13. What’s the best advice you ever took?
Originally this was a Bill Gates quote. But somebody once told me that people overestimate what they can do in a year and underestimate what they can do in a decade. That has always really stuck with me. It's just this idea that with a very long time on the horizon, with a very big vision and dedication to keep after it day in and day out, you can get staggeringly far in a decade.
14. What's the worst piece of advice you ever got?
A lot of people told me Thumbtack wouldn't work. People would say small businesses aren't going to participate in a product like this. They're not going to sign up. You have to have a sales force or it won't work across all these categories. You can't launch all these cities at once. The advice was well-meaning and in many ways reasonable. But it was wrong. Thankfully we heeded it in as much as used it to test our own ideas but ultimately we just had the courage of our own conviction just kept going.
15. What’s a productivity tip you swear by?
I don't have any push notifications enabled for anything except text messages. In a world where so much can just come in at you, [you should] find a way to not let that distract and drown you. Being more deliberate and proactive about how you spend your time as opposed to being reactive. Even deleting apps like Facebook helps me focus.
16. Is there an app or tool you use in a surprising way to get things done or stay on track?
I started using voice memos as a way to sort of draft emails. I often have only five minutes between meetings, so instead of trying to pull out my phone and compose something I'll just record an audio memo. It's sort of the fastest way to create a first draft. Then I sit back at the computer, I tweak it a little bit and then it's good to go.
17. What does work-life balance mean to you?
I'll be honest, I kind of hate the concept. My reaction is because it makes it seem like one is good and the other is bad. My view is that we should be able to find purpose and excitement in both and draw energy from both and obviously they have different needs in different moments. But I try to take the long view, because in any one day or even one week it's hard to balance the needs that family or your life has with everything that your work needs from you. It starts with finding purpose and excitement and both. If you have that then balancing them is not a chore. It's easier and more natural.

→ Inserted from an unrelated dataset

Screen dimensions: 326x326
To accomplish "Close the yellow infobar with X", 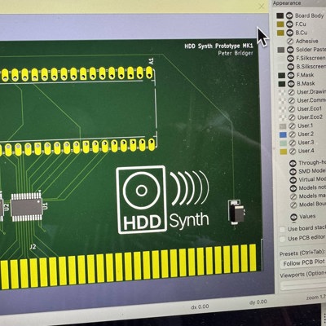I will pos(262,6).
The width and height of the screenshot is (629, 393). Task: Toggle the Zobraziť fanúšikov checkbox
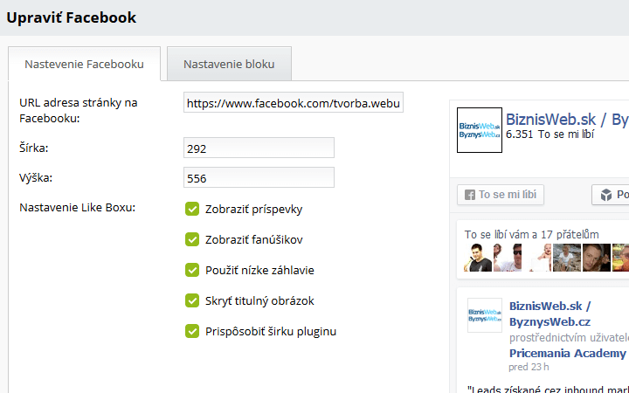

18. How do you prevent burnout?
The biggest thing is being motivated by the impact that we're having rather than the specific problem we're solving or the project that I'm working on. Keeping the focus on the "why" is ultimately more motivating for me than the specific task that I'm doing in that moment. If there's ever sort of a moment where I'm tired, reminding myself of the "why" helps me. I try to talk to a few pros every week, get their stories and talk to them about what's going on.
19. When you’re faced with a creativity block, what’s your strategy to get innovating?
I'm an external processor and so I need conversation and debate with people to refine my own ideas and generate new ones. If I feel stuck, just getting people together in a room and spitballing and getting [ideas up] up on the whiteboard and debating something. For me that is the best way to spark new ideas and a way forward.
20. What are you learning now? Why is that important?
I'm about to be a dad. I've been thinking about that and reading some books but mainly just trying to talk to other dads to hear how they balance things. I'm really excited about it and it will be a whole new adventure.